D’abord, il y a les aînés, membres du O’Side dans les années 80,
puis ceux du plus récent Brussels Casual Service, et enfin ceux de la nouvelle génération, disciples de la free fight. Tous se considèrent comme l’élite footballistique belge, tous sont hooligans. Les deux journalistes ont suivi pendant des mois ces différentes firms, et sont parvenus à les approcher d’assez près pour obtenir des confidences, dans cette enquête fouillée proche de la thèse sociologique. Au final, ils livrent une vingtaine de portraits, effrayants, drôles ou touchants d’individus qui « se sont donnés corps et âme à leur équipe, leur club, leur quartier, leur ville », souvent au point de renoncer à leur famille ou leur boulot. Migge, Chu, Luc ou Sacha ne sont pas de simples supporters, ni même des ultras. Eux, ce qu’ils aiment c’est la castagne, l’adrénaline, « affronter des groupes rivaux dans des bagarres collectives, aux abords du stade, ou dans les rues », « se battre entre personnes consentantes », « défendre une équipe, son territoire, l’honneur du groupe dans des fights dont les victoires assoient le prestige.

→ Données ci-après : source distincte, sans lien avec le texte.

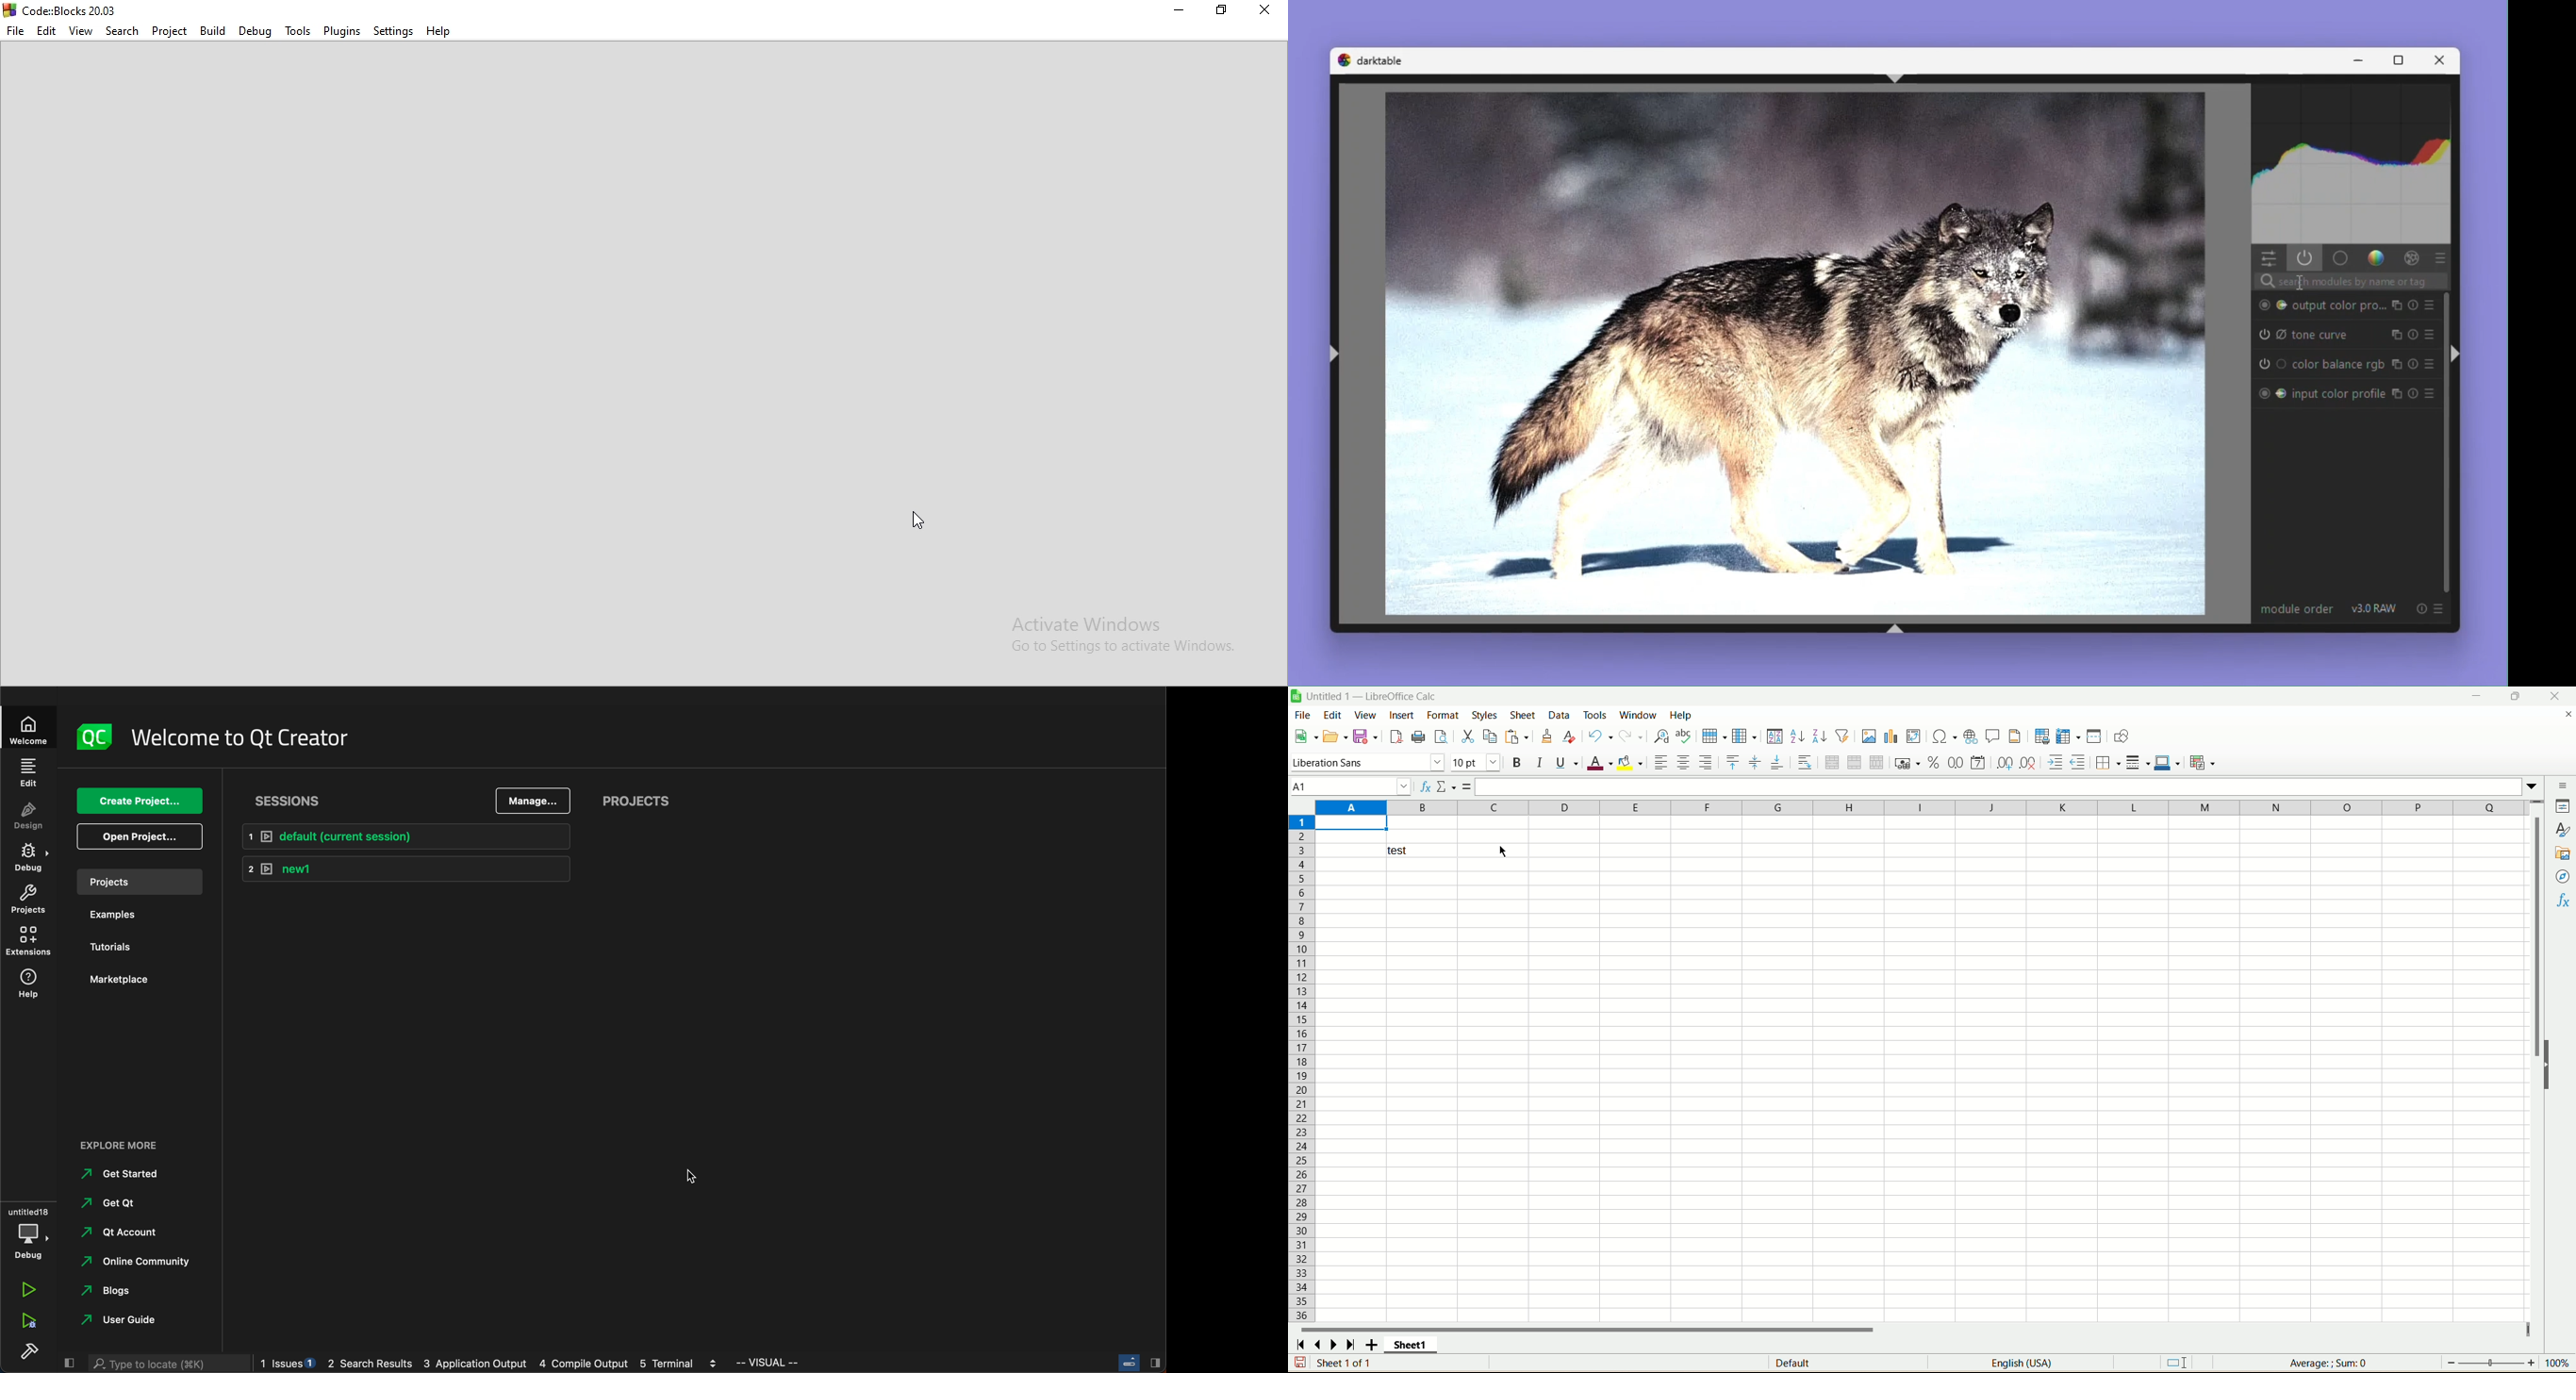 The image size is (2576, 1400). I want to click on logs, so click(489, 1364).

En leur donnant la parole, en se concentrant sur les hommes et leurs parcours, ainsi que le faisait John King dans son Football Factory, les auteurs nous éloignent des clichés qui viennent à l’esprit quand on pense aux hooligans, soit des hordes de types cassant tout sur leur passage, ces meutes avides de sang dont raffolent les medias à la recherche d’images sensationnalistes.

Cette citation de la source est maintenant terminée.